→ **EXERCISE OBJECTIVE**: Look through the material for lines with the word "screenshot", and copy each one.

→ **MATERIAL FOR THE TASK**:
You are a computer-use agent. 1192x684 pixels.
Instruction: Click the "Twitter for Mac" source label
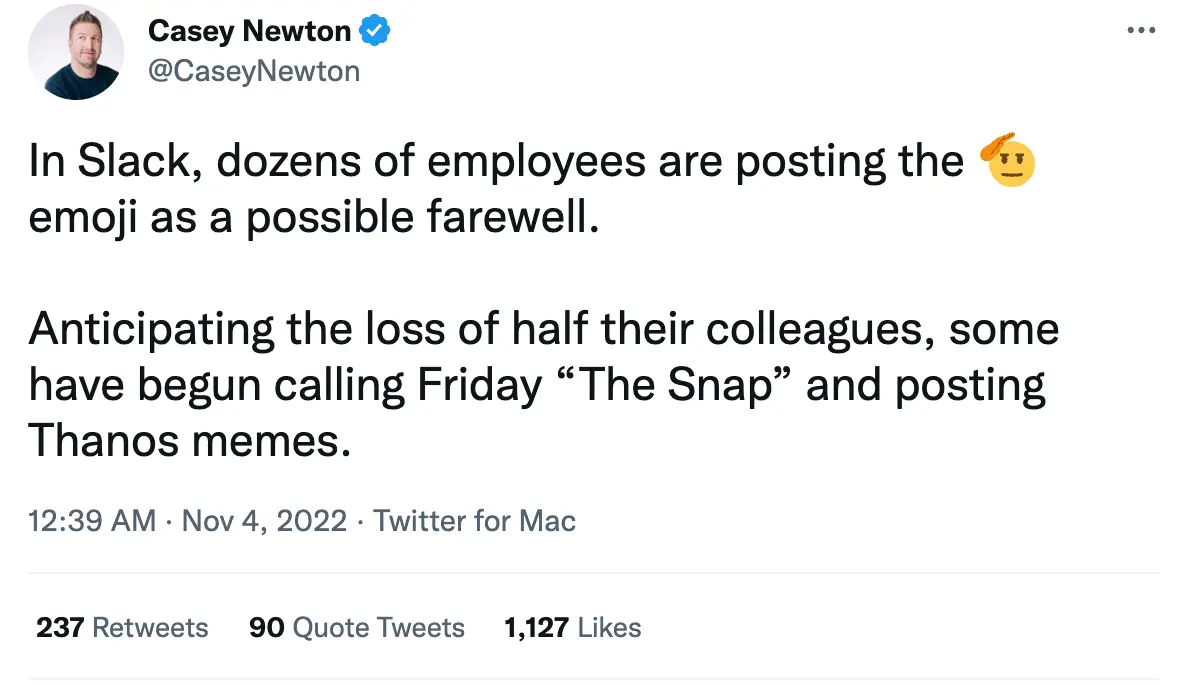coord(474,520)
==
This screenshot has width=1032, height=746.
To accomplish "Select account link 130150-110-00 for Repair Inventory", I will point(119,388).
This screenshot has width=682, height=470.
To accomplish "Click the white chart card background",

→ **EXERCISE OUTPUT**:
This screenshot has width=1032, height=746.
This screenshot has width=682, height=470.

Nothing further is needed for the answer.